Bizarrely, it’s just called more.

When it actually inserts into the editor it is named read more, which suggests to me this is a an oversight that will hopefully be fixed soon!


Dear Peter Mahoney:

I don’t know if you can help me with that but my team and I noticed that emails we send from our server go automatically in Spam on Gmail.

That email issue is pretty common actually. All receiving email servers have different rules about what counts as likely spam or not. Gmail is particularly strict.
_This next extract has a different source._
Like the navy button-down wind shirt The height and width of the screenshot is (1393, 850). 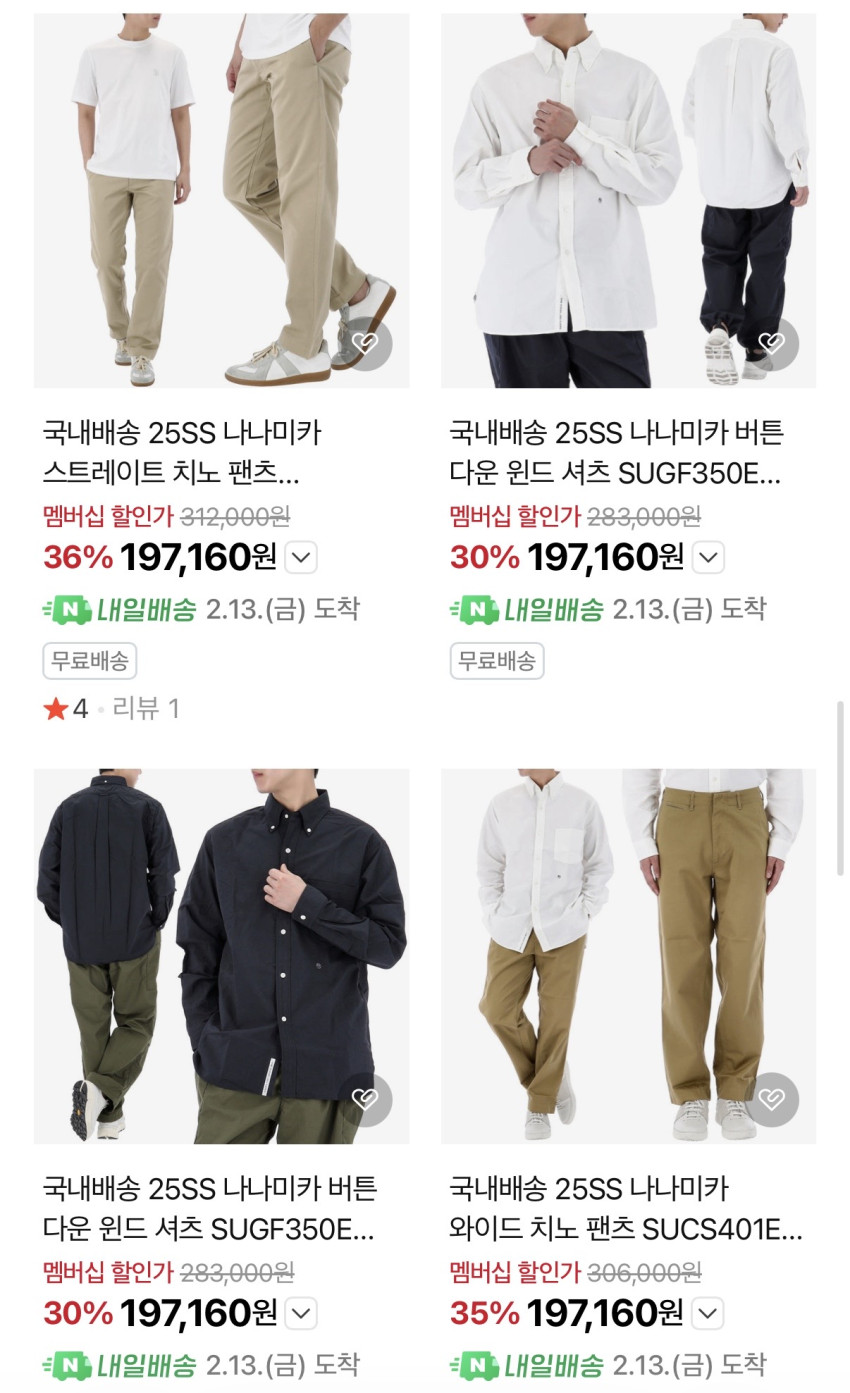(x=365, y=1099)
It pays to do everything possible to keep them happy, which includes (but isn’t limited to):

  • DNS records (both DKIM and SPF – sorry for the acronyms!)
  • Don’t use a different ‘from’ address to the ‘return-to’ address
  • If possible use a real email address to send, which might require you add an SMTP plugin for sending them on WordPress

And if nothing works, then consider using Google Suite for your own email. You can get plugins that will actually send email out from your site via your own Google Mail account, which is pretty fool-proof. That’s what I do myself.
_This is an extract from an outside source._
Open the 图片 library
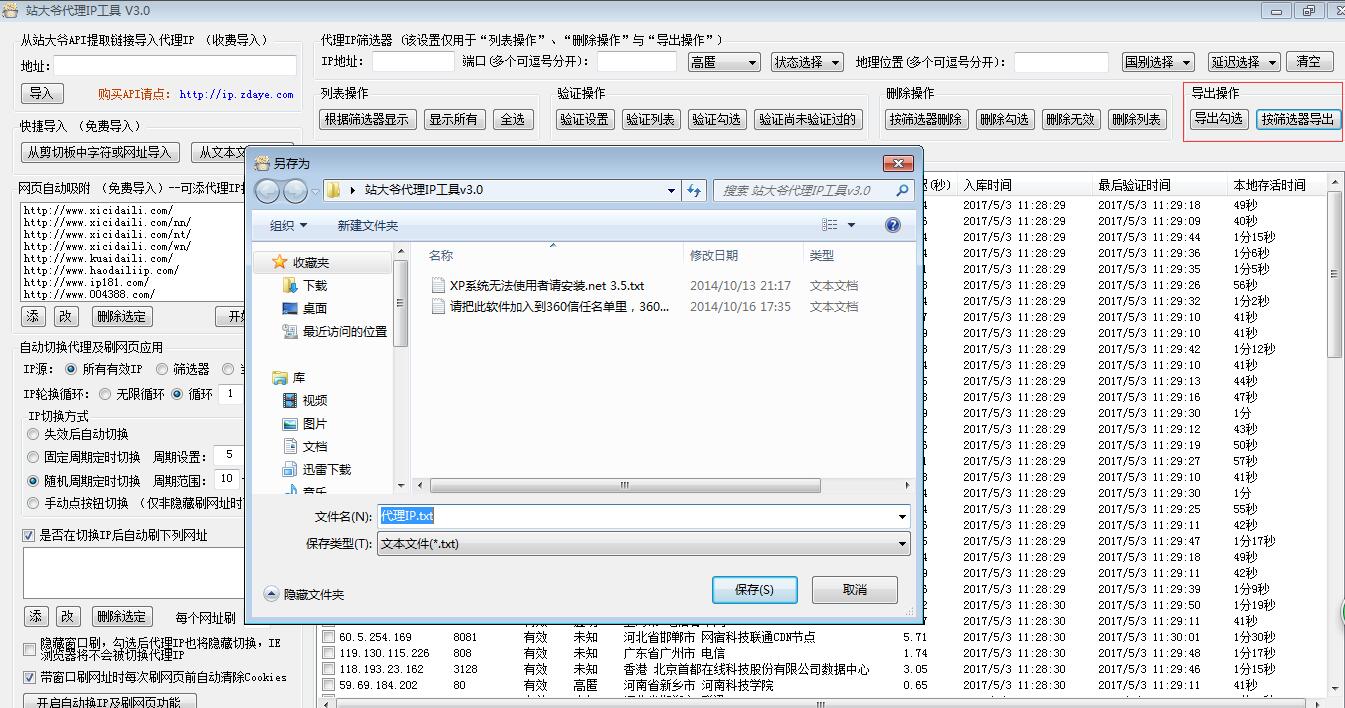Viewport: 1345px width, 708px height. click(314, 423)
Email, basically, sucks. It’s 30 years old and has barely changed in that time. It’s just levels of geekery added on top of something that was already hella nerdy.

Making WordPress Fast
by Peter Mahoney
July 18, 2018

I’ve got a post over at Digital Kiwis dispelling some of the myths I hear a lot surrounding WordPress and speed.
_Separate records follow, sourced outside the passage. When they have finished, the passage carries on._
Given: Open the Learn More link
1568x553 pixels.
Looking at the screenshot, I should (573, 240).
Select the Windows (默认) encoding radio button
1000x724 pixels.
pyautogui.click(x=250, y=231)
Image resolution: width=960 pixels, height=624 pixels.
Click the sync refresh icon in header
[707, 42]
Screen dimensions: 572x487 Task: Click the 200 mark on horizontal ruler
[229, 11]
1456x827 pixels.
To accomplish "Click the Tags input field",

The tl;dr version is that it can be very fast, but ideally you need to have a professional sort that out for you.

The longer, full version however, is much more interesting and also a bit sweary.

An increasing number of sites are using Parallax Scenes, it’s a cool technique where you layer images on top of each other so they all move independently at different speeds.

You can see an example on the homepage of the New Zealand digital marketing firm I work with. I’ve made a fair few examples recently, often with several layers to good effect.

But in my work optimising sites and speeding them up I regularly come across websites that are unnecessarily slow loading with these. They’re always going to be pretty large because transparent images need to be in PNG format which is simply a much less efficient format than JPG.

But there are a couple of tips I have to really make them fly.

  1. Optimise your PNGs, using tinypng.com. You’d be amazed how much those PNGs can be compressed.
  2. This might seem like common sense but almost no-one seems to do it – the main background image in your scene layers does not have to be a PNG. There’s no part of it that needs to be transparent, so make it a JPG instead!

Using those techniques I was able to optimise the example I linked to above to be less than 400kB for the entire parallax scene, including the code for it.